**Directions**
The range to repeat runs from the line with "Unmute the fourth video's muted speaker" to the last line below, both ends included; give it exactly and without pictures.

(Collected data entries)
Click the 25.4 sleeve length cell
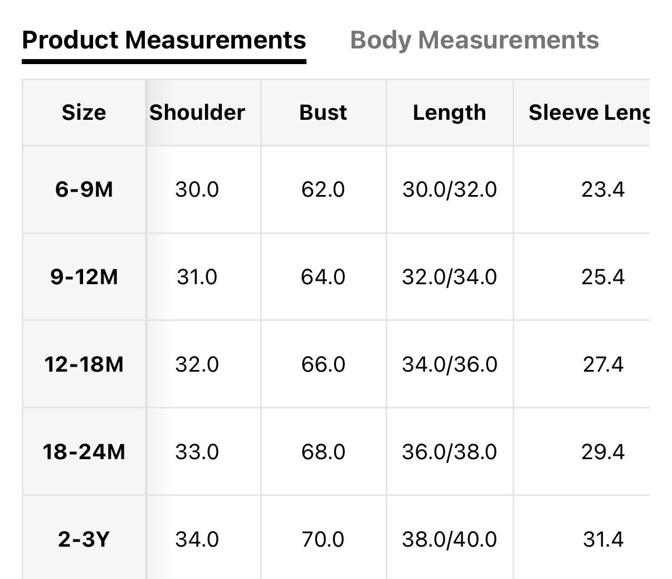672x579 pixels. click(603, 277)
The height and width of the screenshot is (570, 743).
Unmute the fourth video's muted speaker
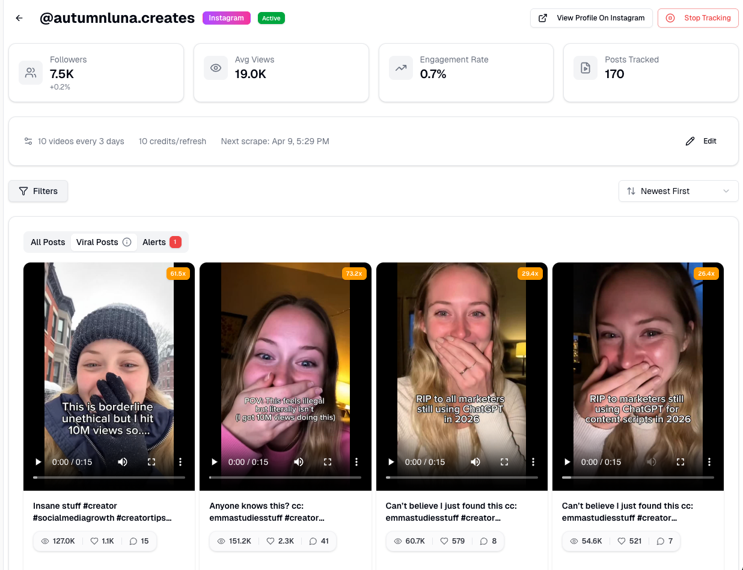(x=652, y=462)
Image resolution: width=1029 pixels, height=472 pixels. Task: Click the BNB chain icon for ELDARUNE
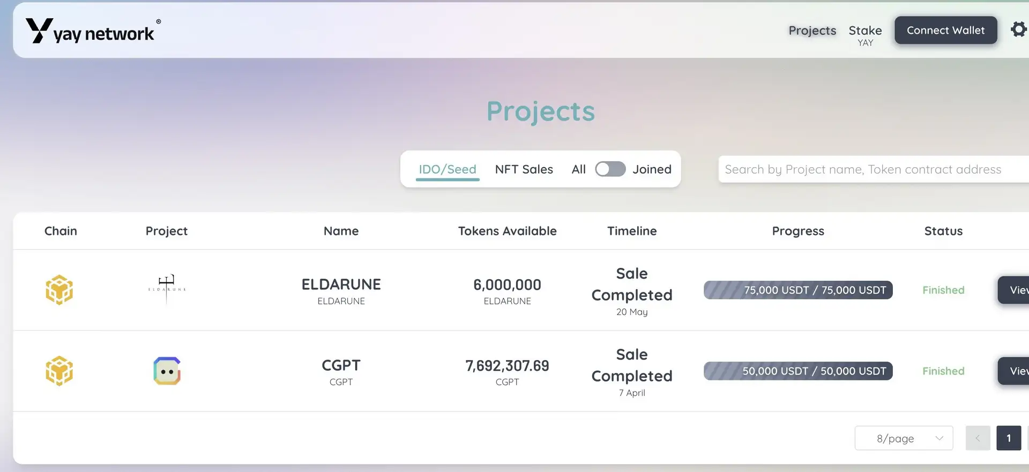59,290
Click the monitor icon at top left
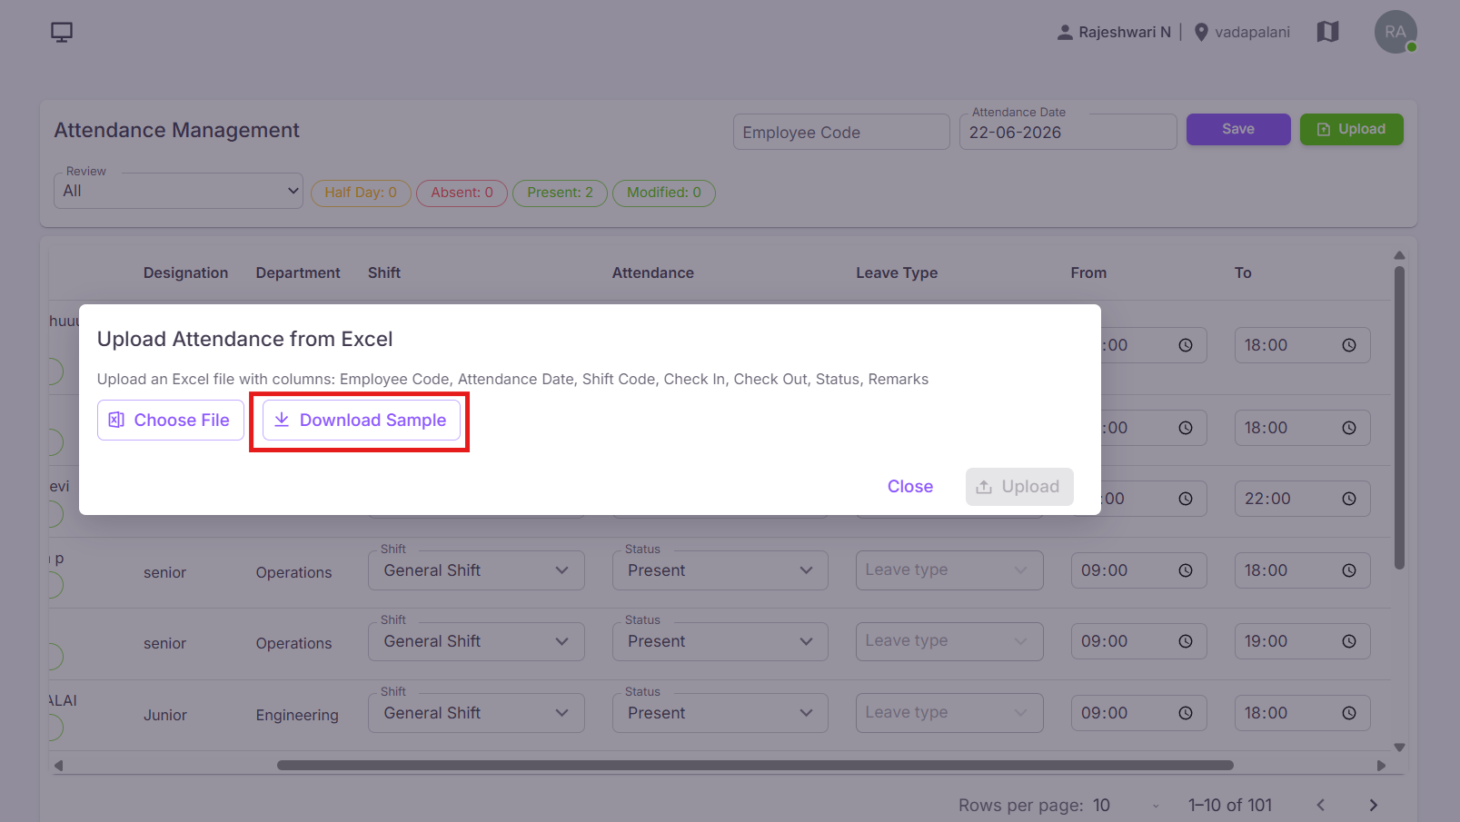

**Task output**
Unmute the fourth video's muted speaker
(x=652, y=462)
Image resolution: width=1029 pixels, height=472 pixels. Task: Click the BNB chain icon for ELDARUNE
59,290
Click the monitor icon at top left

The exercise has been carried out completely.